其中一人瞧着我们,轻叹了口气,将其他孩子从铁座上释放下来,只听那官兵的声音传来
“晕倒的那几人便送回狱中,吧其余的人跟我来。”
说罢其中一个鼻子大大,微有些富态的男子便印着我们的铁链将我们带出古塔,而另一个体态稍纤细些的中年男子,扛着尘翎和其余几个昏迷不醒的人直朝狱中行去。
刚出了古塔,刺眼的阳光忽的映照在每个人的脸上,洒在还在刺痛中的手腕上,火辣辣的刺激着我的每一处神经。
仿佛已经很久没有接触阳光的众人皆是一怔,不多时便被带到马圈处,无数的苍蝇蚊子盘旋在空中,圈中皆是无数形形色色的马匹,不停的咀嚼着。
才进圈中,那引着我们的官兵便说道
“这几天,你们先负责在这饲养马匹,可不许偷懒,要是让我瞧见你们偷懒,有你们好受的!”
所有人皆是一片沉默,没有人敢吱声,大部分人皆是一片木愣,阿福走在我身后,轻轻的拽住我的衣角,不停的颤抖着。
我回身微,可查的握住阿福的手,试图让他平静下来,那官兵交代完旋即便大摇大摆的出了马圈。
所有人忍着手上的剧痛开始给马投食,只听得其中一男孩沙哑着声音同另一人说道
“听说方才那四个官兵都死了,你说会不会是尘翎干的?”
另一人听罢答道
“我看是,他就是个怪物,你瞧见那人的死状了,还有那几人看见尘翎脸上的惊恐,他绝对不是什么好东西。”
“要不我们去举报他,就说是他杀的那些人!”
我有些怒了,一甩手中木盆,朝着那两人吼道
“你们这群人,尘翎救了你们,你们居然还恩将仇报!”
那两人闻声转身看向我,冷冷道
“你就是那个病秧子,你以为没了尘翎在身边,你就可以为所欲为了吗?”
那人说罢便冲上来将我扑倒,我奋力推开他,将他压在身下,旋即便是一巴掌打在他的脸上,他猛地转过脸,手忽的捏住我烙印处的伤口。

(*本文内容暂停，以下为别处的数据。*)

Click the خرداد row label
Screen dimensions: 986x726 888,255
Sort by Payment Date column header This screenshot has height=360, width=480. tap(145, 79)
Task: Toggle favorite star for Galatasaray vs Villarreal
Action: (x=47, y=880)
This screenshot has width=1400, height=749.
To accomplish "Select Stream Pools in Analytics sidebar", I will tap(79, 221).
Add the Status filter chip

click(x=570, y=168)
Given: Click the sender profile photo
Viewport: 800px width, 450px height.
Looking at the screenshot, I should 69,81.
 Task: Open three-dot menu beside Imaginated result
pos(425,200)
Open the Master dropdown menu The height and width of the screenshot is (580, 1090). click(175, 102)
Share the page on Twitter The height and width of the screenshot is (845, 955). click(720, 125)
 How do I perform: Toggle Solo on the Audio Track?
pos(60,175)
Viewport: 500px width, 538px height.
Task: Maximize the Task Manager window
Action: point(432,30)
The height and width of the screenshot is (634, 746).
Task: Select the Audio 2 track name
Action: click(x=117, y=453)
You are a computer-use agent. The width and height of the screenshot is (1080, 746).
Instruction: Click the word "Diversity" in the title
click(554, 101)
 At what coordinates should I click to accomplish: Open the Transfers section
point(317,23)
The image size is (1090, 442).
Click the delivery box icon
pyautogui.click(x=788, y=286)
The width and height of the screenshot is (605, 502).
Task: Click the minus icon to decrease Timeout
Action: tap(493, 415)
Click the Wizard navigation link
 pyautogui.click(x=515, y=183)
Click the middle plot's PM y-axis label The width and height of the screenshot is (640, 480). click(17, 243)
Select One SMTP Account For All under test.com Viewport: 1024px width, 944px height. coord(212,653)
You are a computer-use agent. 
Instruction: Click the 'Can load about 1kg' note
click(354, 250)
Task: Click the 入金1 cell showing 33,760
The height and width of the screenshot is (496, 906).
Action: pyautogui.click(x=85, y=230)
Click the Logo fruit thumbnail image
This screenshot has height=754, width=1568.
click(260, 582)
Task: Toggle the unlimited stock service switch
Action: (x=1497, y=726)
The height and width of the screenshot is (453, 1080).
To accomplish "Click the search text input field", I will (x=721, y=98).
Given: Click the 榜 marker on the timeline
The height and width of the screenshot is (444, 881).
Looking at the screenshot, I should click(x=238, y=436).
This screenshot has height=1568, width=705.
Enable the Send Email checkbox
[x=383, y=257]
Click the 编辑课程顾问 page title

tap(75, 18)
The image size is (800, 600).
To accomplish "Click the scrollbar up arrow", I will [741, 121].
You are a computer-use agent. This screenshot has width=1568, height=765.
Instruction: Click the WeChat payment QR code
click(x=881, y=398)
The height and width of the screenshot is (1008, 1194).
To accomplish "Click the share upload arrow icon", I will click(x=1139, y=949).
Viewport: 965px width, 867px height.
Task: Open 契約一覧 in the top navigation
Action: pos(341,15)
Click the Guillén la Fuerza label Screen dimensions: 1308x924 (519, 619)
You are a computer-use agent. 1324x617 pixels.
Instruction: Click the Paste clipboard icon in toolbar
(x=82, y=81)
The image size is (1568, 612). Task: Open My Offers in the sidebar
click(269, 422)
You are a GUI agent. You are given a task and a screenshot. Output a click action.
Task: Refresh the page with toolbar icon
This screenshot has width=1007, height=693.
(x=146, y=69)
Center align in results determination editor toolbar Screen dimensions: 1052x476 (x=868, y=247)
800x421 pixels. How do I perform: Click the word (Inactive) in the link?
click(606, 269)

我疼的惊叫出声,忽然间他的手猛地被一人踩住,抬头瞧去。
却见阿福一脸害怕的瞧着那男孩,还硬逼自己做出一副威严的模样,阿福的脚直直的踩上那男孩的手腕上,使他不能再抬起手。
身下的人痛苦的叫出声,只闻阿福颤抖着声音传来
“你……不许你欺负她!坏蛋!”
那人连连求饶,说自己再也不敢了,我听罢才缓缓起身,阿福将脚缩了回去,那人冷冷瞥我们一眼,旋即起身拍了拍身上的灰尘,冷冷道
“你们等着!”
我并不想搭理他,只继续捡起地上的木盆轻声安慰阿福,无论如何,我也再不愿瞧见我身边的人受到欺辱,哪怕是用尽我身体里最后一丝力气……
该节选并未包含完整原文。